Jacob made a vow, saying, “If God will be with me and will watch over me on this journey I am taking and will give me food to eat and clothes to wear so that I return safely to my father’s house, then the LORD will be my God and this stone that I have set up as a pillar will be God’s house, and of all that you give me I will give you a tenth.” (Genesis 28:20–22, NIV 1984).
My Musings – In Disney’s animated version of “Cinderella,” her wicked step-mother agrees to let Cinderella attend the ball, if she completes all her assigned chores and finds something suitable to wear. Aghast, the equally wicked step-sisters exclaim, “mother! Do you realize what you just said?” In reply, the wicked step-mother said, “Of course. I said, If.”
We humans have a tendency to use the word “if” as a loophole to avoid commitment or make sure we get the better end of the “bargain.” The above “commitment” made by Jacob was pretty thin. Not to be too hard on Jacob, I am sure I have done the same many times.
God on the other hand, uses the word “if” to entice us to make a commitment, and to make sure we get a good “deal.” For example:
- “If you confess with your mouth, ‘Jesus is Lord,’ and believe in your heart that God raised him from the dead, you will be saved.

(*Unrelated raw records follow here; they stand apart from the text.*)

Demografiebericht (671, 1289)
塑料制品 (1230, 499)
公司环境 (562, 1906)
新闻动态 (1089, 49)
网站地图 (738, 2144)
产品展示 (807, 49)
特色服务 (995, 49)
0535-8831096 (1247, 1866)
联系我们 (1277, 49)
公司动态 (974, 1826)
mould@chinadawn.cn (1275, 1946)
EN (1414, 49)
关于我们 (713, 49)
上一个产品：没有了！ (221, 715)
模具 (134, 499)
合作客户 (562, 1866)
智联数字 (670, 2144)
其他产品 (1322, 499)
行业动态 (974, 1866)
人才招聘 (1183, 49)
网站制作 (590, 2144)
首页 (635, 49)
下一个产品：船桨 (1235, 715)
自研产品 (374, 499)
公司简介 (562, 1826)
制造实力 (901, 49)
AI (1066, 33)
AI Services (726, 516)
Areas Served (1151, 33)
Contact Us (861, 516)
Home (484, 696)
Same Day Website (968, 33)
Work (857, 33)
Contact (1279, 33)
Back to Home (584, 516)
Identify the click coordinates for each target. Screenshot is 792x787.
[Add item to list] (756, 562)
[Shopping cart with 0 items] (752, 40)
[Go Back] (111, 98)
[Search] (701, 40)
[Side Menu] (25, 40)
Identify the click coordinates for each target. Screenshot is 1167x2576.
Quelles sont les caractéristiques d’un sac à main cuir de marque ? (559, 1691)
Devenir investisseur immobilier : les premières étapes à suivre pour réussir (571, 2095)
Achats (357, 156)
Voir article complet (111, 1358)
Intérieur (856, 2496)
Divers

For it is with your heart that you believe and are justified, and it is with your mouth that you confess and are saved.”(Romans 10:9–10, NIV 1984).
- “If my people, who are called by my name, will humble themselves and pray and seek my face and turn from their wicked ways, then will I hear from heaven and will forgive their sin and will heal their land. (2 Chronicles 7:14, NIV 1984).
“If we confess our sins, he is faithful and just and will forgive us our sins and purify us from all unrighteousness.” (1 John 1:8–9, NIV 1984).
Sadly, we are often quick to point out the word “if” when we use it, but overlook it when it precedes any promise made by God.
My Advice – How do you use the word “if” when relating to God? In truth, we should not be using it at all.